Chuvas irregulares ditam o ritmo da colheita do feijão primeira safra e evidenciam contrastes no MATOPIBA
Chuvas afetam a qualidade dos grãos na Bahia e favorecem o fim de ciclo no Piauí.
A colheita da primeira safra de feijão tem avançado pelo Brasil, atingindo 73,5% da área total cultivada. Na região do MATOPIBA (que engloba os estados do Maranhão, Tocantins, Piauí, Bahia), importante fronteira agrícola, o ritmo dos trabalhos e a qualidade final dos grãos estão diretamente ligados à distribuição das chuvas neste início de abril. Dentro deste polo, as condições meteorológicas das últimas semanas têm colocado os estados da Bahia e do Piauí em posições de forte contraste
No Piauí, os acumulados de chuvas nas últimas semanas trouxeram alívio aos produtores da região. As precipitações que retornaram no final de março e se estabeleceram no início de abril têm beneficiado as lavouras mais tardias. Na região sudeste do estado, que vinha apresentando sinais de déficit hídrico, a umidade recente tem contribuído para a manutenção do potencial produtivo. Para o centro-norte piauiense, como no município de Campo Maior, os excedentes hídricos recentes ajudaram a estabilizar a estimativa de perda de produtividade em 31,2%, conforme estimado pelo Sistema de Suporte à Decisão na Agropecuária (SISDAGRO) para a região (Figura 1). Ressalta-se que, o sistema considera indicadores agrometeorológicos, como precipitação, evapotranspiração e o balanço hídrico do solo, para avaliar os impactos das condições climáticas sobre o desempenho das culturas.
A previsão de volumes mais baixos de chuva para o sul do estado tem configurado uma janela mais favorável, permitindo que a colheita siga nas áreas mais avançadas em plena execução.

Figura 1: Estimativa de perda de produtividade para a cultura do feijão no período de 26 de dezembro a 14 de abril em Campo Maior (PI).
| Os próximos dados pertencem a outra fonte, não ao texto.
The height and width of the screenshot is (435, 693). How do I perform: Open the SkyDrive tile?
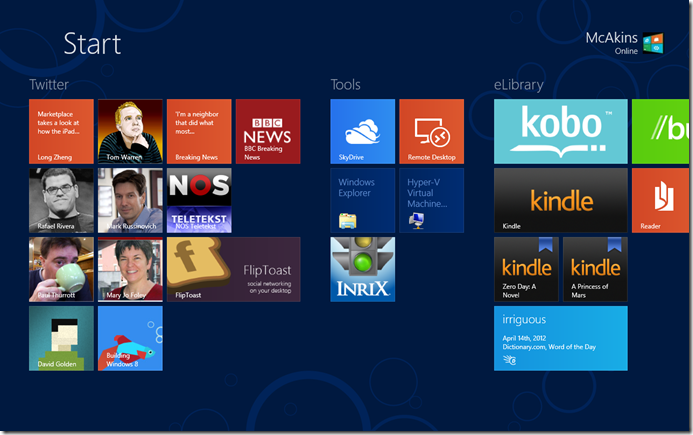click(363, 131)
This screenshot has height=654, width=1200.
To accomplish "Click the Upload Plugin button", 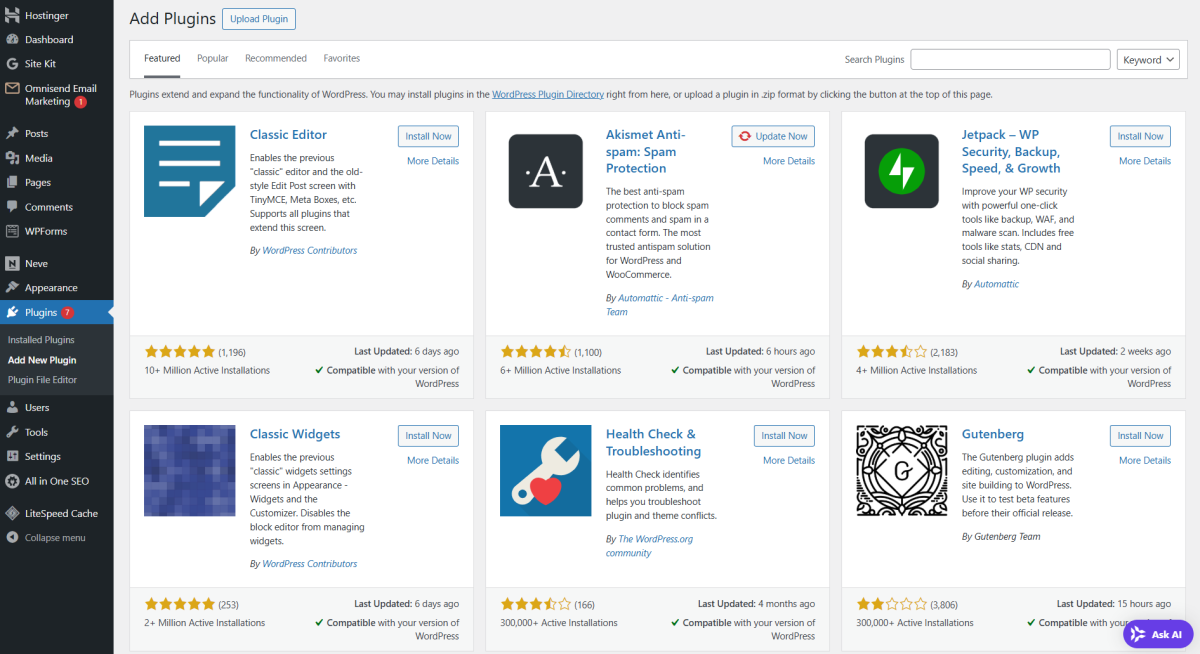I will (259, 19).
Fonte: SISDAGRO.
Na Bahia, a evolução da colheita tem sido contida pelas condições meteorológicas. Segundo a Companhia Nacional de Abastecimento (CONAB), entre o final de março e a primeira semana de abril, as operações avançaram para 88% da área total. A persistência das chuvas tem dificultado o trânsito de máquinas no campo e a manutenção da alta umidade tem interferido na qualidade dos grãos colhidos no extremo oeste do estado. Em contrapartida, em áreas do centro-sul baiano, como o município de Vitória da Conquista, tem enfrentado uma realidade diferente. A irregularidade das chuvas associadas a temperaturas elevadas tem contribuído para a redução dos estoques de água no solo. De acordo com as estimativas do Sistema de Suporte à Decisão na Agropecuária (SISDAGRO), a perda de produtividade do feijão pode chegar a 42,6% até o dia 14 de abril (Figura 2).
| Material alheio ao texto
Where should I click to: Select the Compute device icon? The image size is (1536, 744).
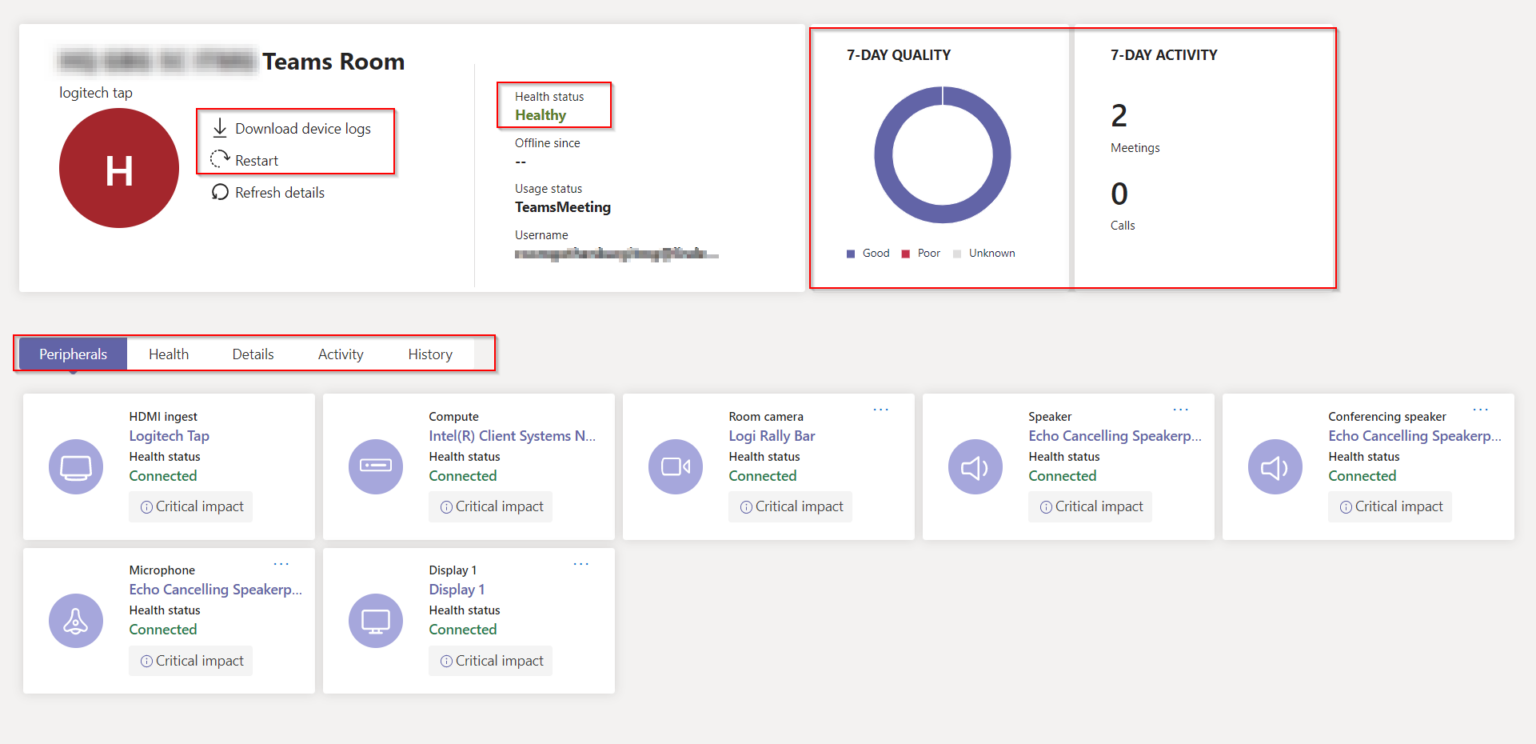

Figura 2: Estimativa de perda de produtividade para a cultura do feijão no período de 26 de dezembro a 14 de abril de 2026 em Vitória da Conquista (BA). Fonte: SISDAGRO.
Previsão de Tempo
Nos próximos dias, a previsão indica irregularidade na distribuição das chuvas na Região Nordeste do país. Os maiores acumulados são previstos para áreas do norte, centro‑norte e sudeste do Piauí, com volumes variando entre 20 e 70 mm. Na Bahia, os volumes mais elevados devem se concentrar no sul do estado, com acumulados entre 30 e 90 mm, principalmente entre sábado (11) e domingo (12). Nas demais áreas da região, a previsão é de baixos acumulados de chuva ao longo da semana.
Quanto às temperaturas, são previstas máximas entre 28 °C e 36 °C na maior parte da Região Nordeste. Em áreas do sudeste do Piauí, as temperaturas poderão superar os 36 °C, enquanto, na Bahia, a tendência é de valores acima de 30 °C na maior parte do estado ao longo da semana.
Esse cenário, associado à irregularidade das chuvas e às temperaturas mais elevadas, tende a contribuir para a redução dos estoques de água no solo, especialmente no centro‑sul baiano, onde os indicativos de déficit hídrico devem persistir até o final da semana.
Esse quadro reforça a necessidade de atenção no planejamento das atividades agrícolas na região, recomendando-se o acompanhamento contínuo das atualizações meteorológicas, bem como o monitoramento das condições de umidade do solo, a fim de subsidiar a tomada de decisão no manejo das lavouras, reduzir riscos operacionais e otimizar o planejamento das operações de campo.